**PASSAGE FOR REVIEW**
▼

My Story, by Susie
I was groomed and manipulated by my clinical supervisor. Looking back on it I feel embarrassed by my naivety. That said, I am a trusting person, and this person was clearly highly skilled in the art of grooming and manipulation, so I’m not too hard on myself.
I kept personal journals throughout the entire relationship with him, so I can clearly see how and where it all happened. Over a period of a year he recruited me, flattered me, gave me special treatment, gave me free bodywork sessions (to help increase his hours as an intern), encouraged me to leave my partner (we are still together), promoted me and then, decided to tell me that I had a repressed sexual trauma that could only be accessed if I removed my knickers. At the time, he had literally the day before offered me very generous favours in respect of my counselling work, and I was also waiting for him to write the supervisory report for my counselling qualification. I returned to the next session to confront him with the problems I had with what he had asked (telling me I had a repressed sexual trauma, then telling me I had to take my knickers off so that he could access it – seems a sure way of retraumatising if ever I heard one). I wanted to ensure that I hadn’t misunderstood. No, I hadn’t, He reiterated exactly the same thing. I need to look at my blind spots if I’m to be a good counsellor. I am not in “true relationship” with him if I allow my fears to get in the way of this generous therapy he is offering. Oh, and he doesn’t fancy me, he isn’t trying to get me to take my knickers off for that reason. There was no ambiguity whatsoever, unfortunately. Hence more tears of disbelief from me. Then I booked another appointment as far away as seemed feasible, received my supervisory report,then cancelled it. Then the special treatment stopped.

▲

Pixel coordinate grounding data
▼

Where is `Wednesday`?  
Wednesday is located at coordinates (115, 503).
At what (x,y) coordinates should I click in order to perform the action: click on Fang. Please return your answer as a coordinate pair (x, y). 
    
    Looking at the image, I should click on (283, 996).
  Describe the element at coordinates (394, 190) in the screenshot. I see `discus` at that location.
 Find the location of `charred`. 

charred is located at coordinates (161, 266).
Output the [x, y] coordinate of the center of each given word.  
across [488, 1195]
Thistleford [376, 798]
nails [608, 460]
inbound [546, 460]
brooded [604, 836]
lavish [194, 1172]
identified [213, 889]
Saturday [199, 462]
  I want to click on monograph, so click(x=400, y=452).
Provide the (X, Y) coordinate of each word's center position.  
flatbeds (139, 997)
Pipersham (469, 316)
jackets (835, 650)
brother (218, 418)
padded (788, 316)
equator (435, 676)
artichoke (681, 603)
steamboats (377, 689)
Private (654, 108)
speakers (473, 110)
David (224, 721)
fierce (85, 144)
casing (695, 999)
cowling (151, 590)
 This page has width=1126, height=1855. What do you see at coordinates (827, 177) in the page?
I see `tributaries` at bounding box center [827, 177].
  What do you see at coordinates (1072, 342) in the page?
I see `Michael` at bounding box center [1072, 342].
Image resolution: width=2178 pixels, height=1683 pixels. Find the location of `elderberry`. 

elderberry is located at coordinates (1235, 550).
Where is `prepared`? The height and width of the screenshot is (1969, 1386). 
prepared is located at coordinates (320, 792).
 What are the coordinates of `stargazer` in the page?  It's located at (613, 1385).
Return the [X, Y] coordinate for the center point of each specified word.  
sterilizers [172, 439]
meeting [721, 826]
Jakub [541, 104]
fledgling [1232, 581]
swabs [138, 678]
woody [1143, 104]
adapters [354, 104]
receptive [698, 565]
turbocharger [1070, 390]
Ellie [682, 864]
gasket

▲

**STUDY QUESTIONS**
a - Translate this sentence from Susie's story into Spanish: "I wanted to ensure that I hadn’t misunderstood."
b - In Susie's story, what document was the writer waiting for the clinical supervisor to write?
The records are separate material and are not part of Susie's story.

**SOLUTIONS TO THE PROBLEMS**
a - Quería asegurarme de que no lo había entendido mal.

b - The supervisory report for the writer's counselling qualification.